Désolé de devoir mettre un peu au point vos références historiques. Le Belarus (ou Bielorussie) n’a pas été tout le temps sous le joug de la Russie tsariste.
Aux 9e, 10e et 11e siècles, le Belarus actuel fait partie du Duché de Kiev. Puis avec la chute de ce dernier apparaissent des petits duchés indépendants (Polotsk, Pinsk, Smolensk, Torovsk) qui après les grandes invasions tatares, sont occupés aux 13e et 14e siècles par la Lituanie. En 1569, le traité de Lublin marque l’union de la Lituanie (dont la Bielorussie) et de la Pologne.
Les siecles suivants, jusqu’a la fin du 18e siecle avec la disparition de la Pologne-Lituanie, ne seront qu’une succesion de conflits entre la Russie qui monte en puissance et la Pologne-Lituanie.
Fin 18e, la Pologne-Lituanie est divisée, en trois étapes successives. Le dernier partage en 1795 se fait en 3 parties (l’Ouest revient à la Prusse, le Sud à l’Autriche et l’Est jusqu’a Varsovie incluse à la Russie). Il consacre l’annexion de l’intégralité du territoire bielorusse à la Russie.
Le 19e siecle verra deux soulevements majeurs des Polono-Lituaniens contre le joug tsariste, notamment sur le territoire bielorusse en 1863.
Vous avez toutefois raison en signalant que la Bielorussie n’a jamais connu d’indépendance avant celle de 1991, hormis les quelques duchés susnommés qui ont été libres entre la période « Duché de Kiev » et la période « Lituanienne ».
Je souhaite citer mes sources ici : Histoire du Belarus sur le site France-Belarus.com
"Ils ne sont pas d’accès aux médias indépendants, mais ils ont du travail.
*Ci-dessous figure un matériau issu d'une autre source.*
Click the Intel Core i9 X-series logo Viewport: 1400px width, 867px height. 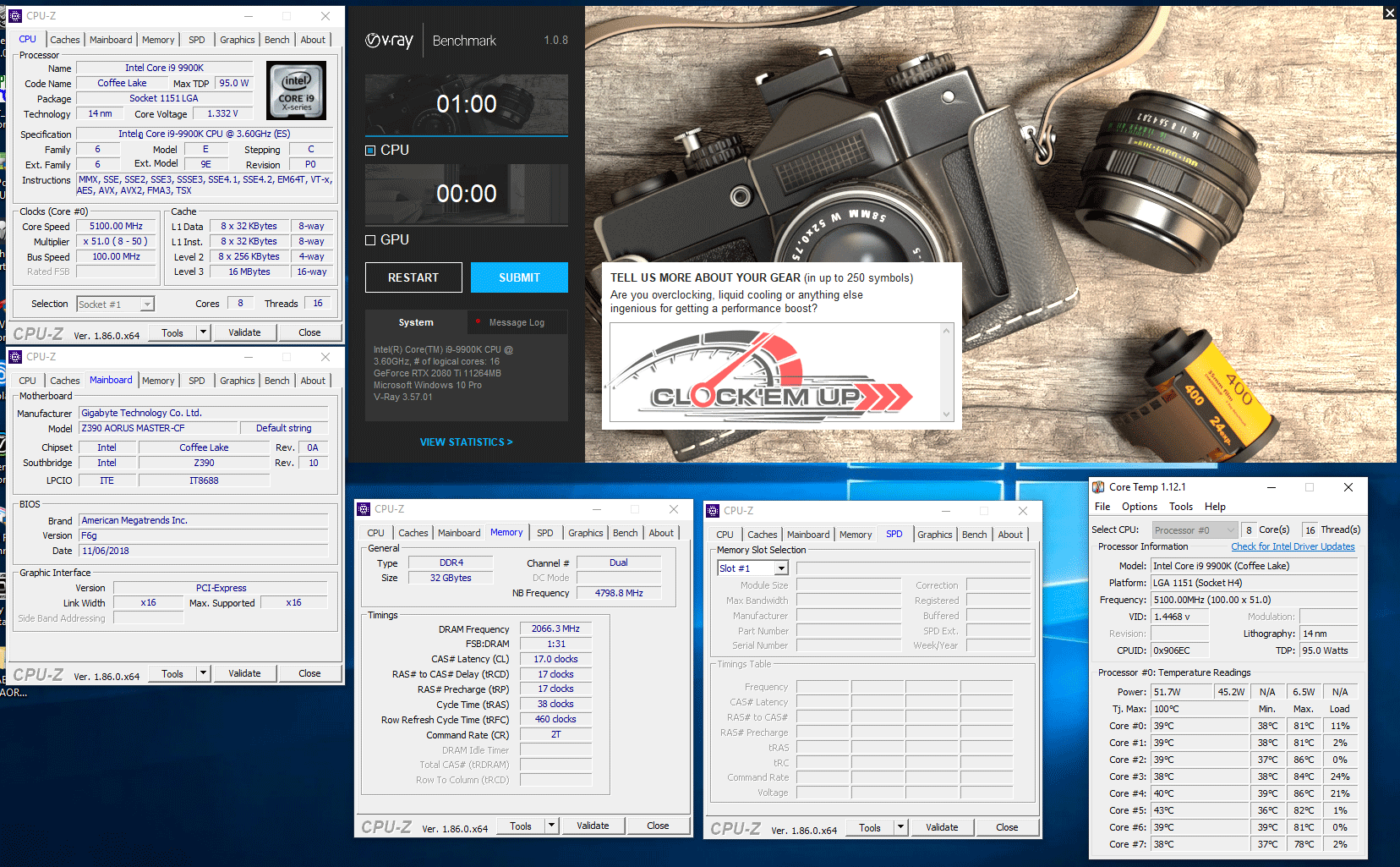pyautogui.click(x=296, y=91)
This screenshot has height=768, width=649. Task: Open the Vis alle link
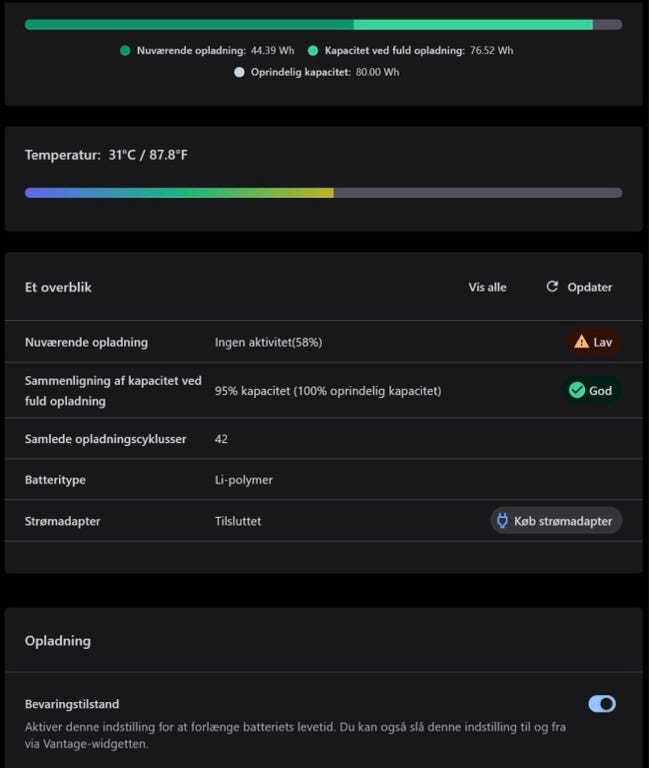(x=487, y=287)
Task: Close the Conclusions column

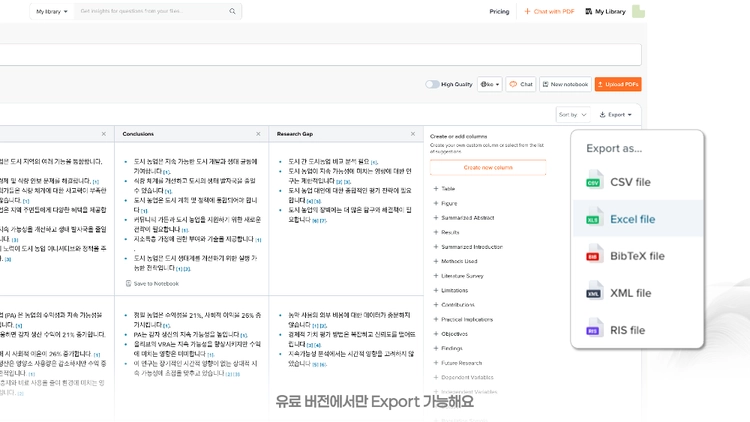Action: tap(258, 134)
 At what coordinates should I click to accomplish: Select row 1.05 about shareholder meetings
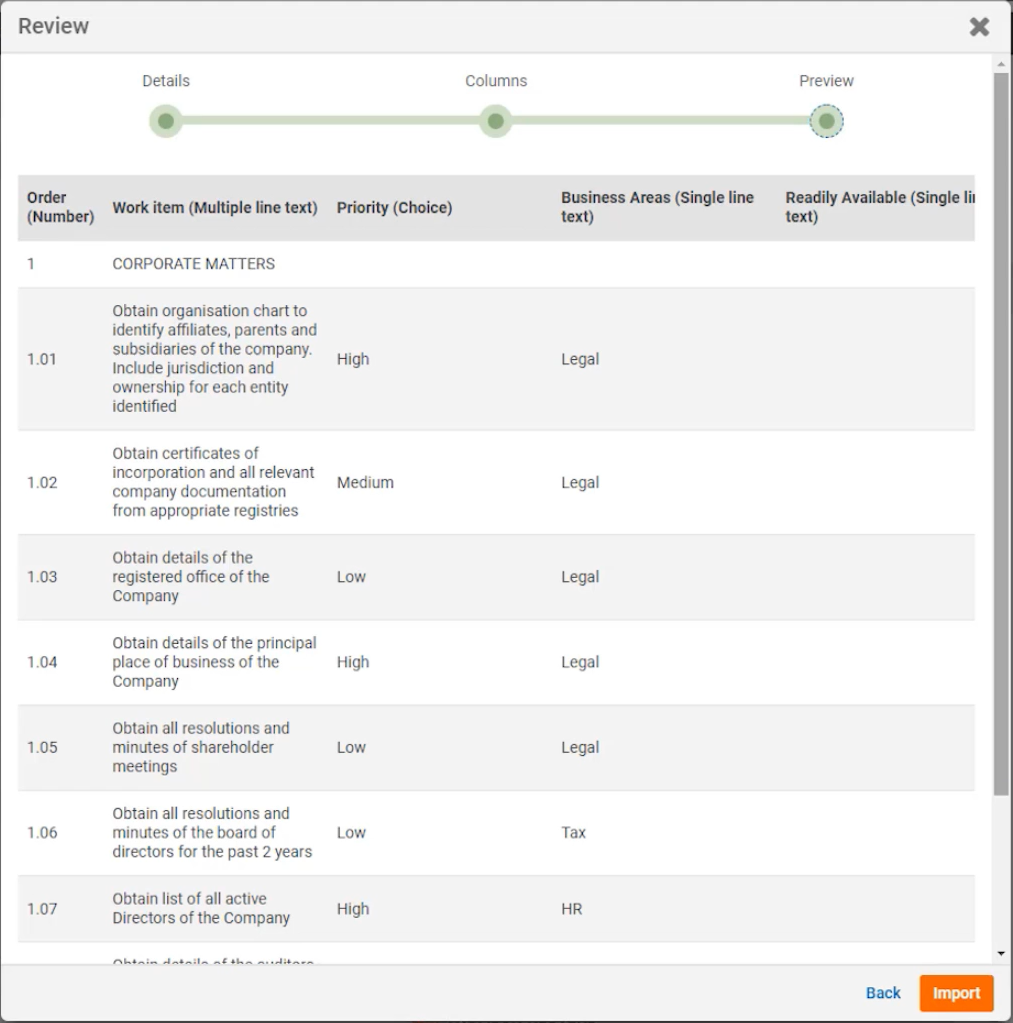(200, 747)
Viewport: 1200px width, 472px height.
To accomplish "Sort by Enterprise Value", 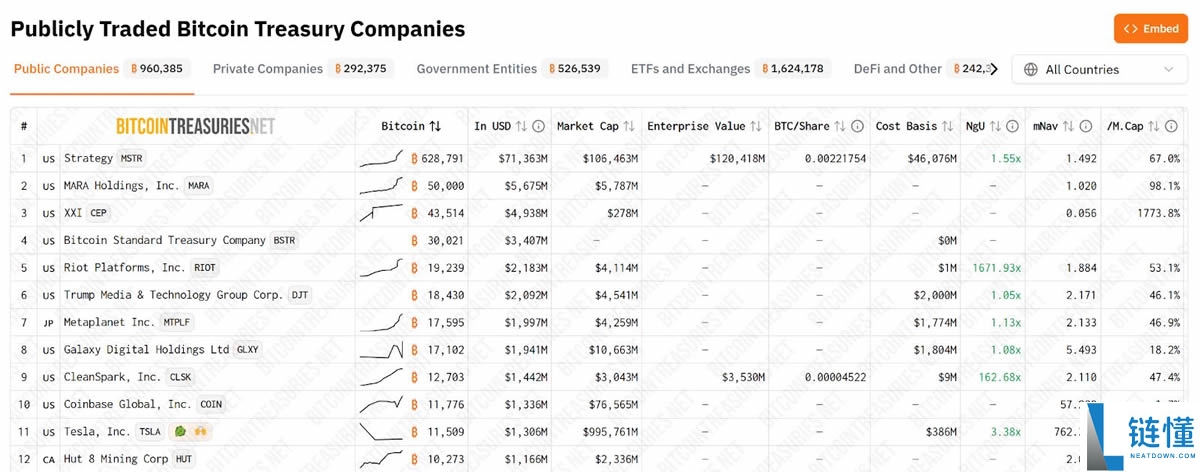I will point(756,127).
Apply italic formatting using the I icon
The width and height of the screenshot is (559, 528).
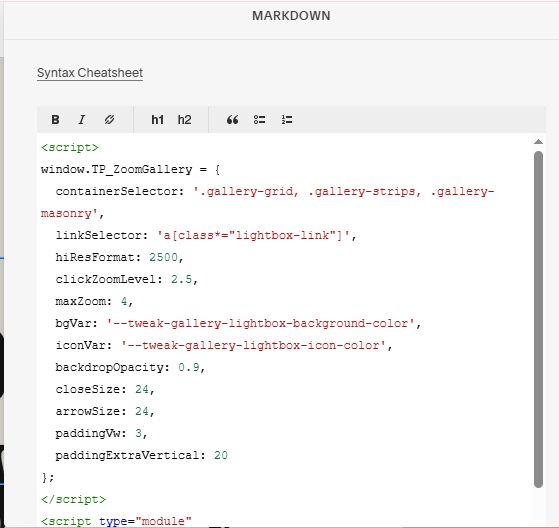(82, 120)
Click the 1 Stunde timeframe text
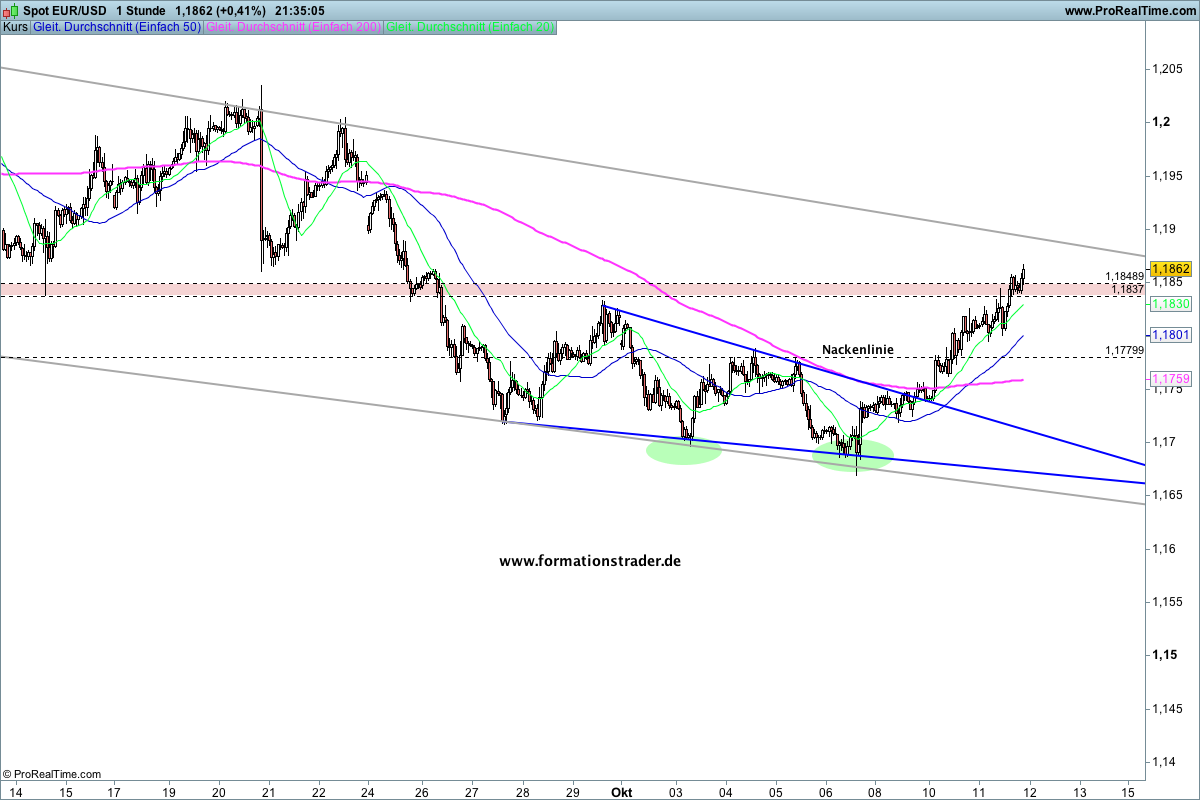 point(140,10)
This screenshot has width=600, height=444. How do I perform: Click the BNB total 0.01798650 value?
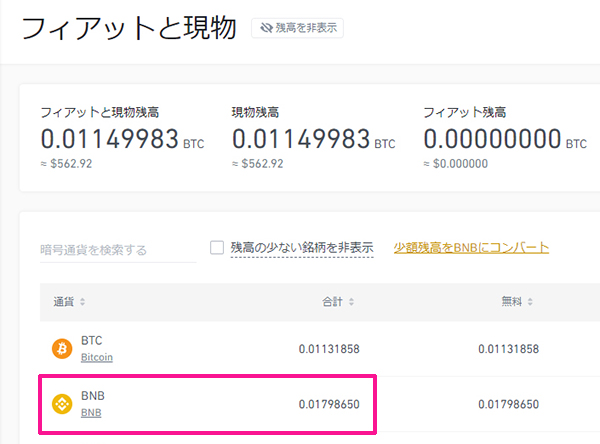[x=329, y=404]

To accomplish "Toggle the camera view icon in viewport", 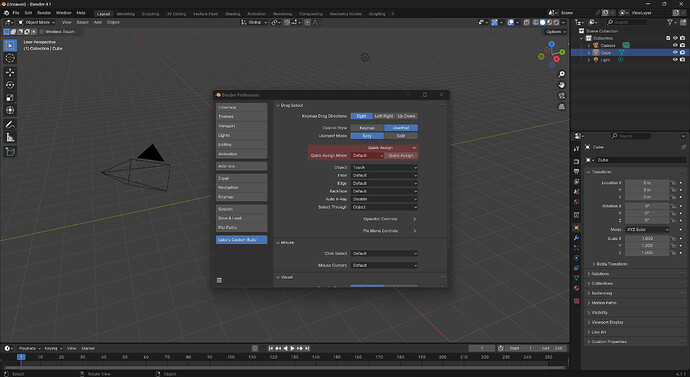I will [562, 96].
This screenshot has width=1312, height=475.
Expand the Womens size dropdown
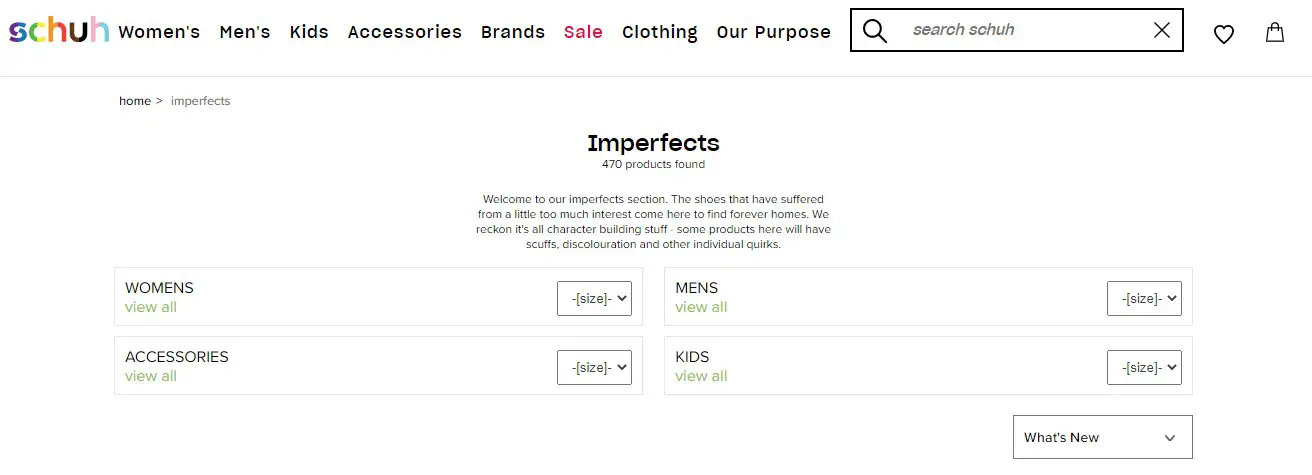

Ils ne peuvent pas voyager, mais ils ont l’eau courante et chaude ».
C’est tout à fait ça.
En plus détaillé (mais en espagnol) dans cet article. http://www.rebelion.org/noticia.php?id=28945
Et je ne sais pas s’ils sont bien informés, mais si ils savent comment ça se passe dans le pays d’europe orientale le passage à l’« économie de marché », au niveau des condition de vie, de chôme, destruction des avantages sociaux, misère, mendiants, etc, plus vente du pays au capital étranger. on peut comprendre que, à part les journalistes et les intellectuels, ça ne leur donne pas beaucoup d’envie de se précipiter dans cette voie !
Doucement mais surement, la chine est sur le point d’arrivé a passé d’une économie fermé à une économie de marché sans trop de casse, et si la Biélorussie était sur le même chemin.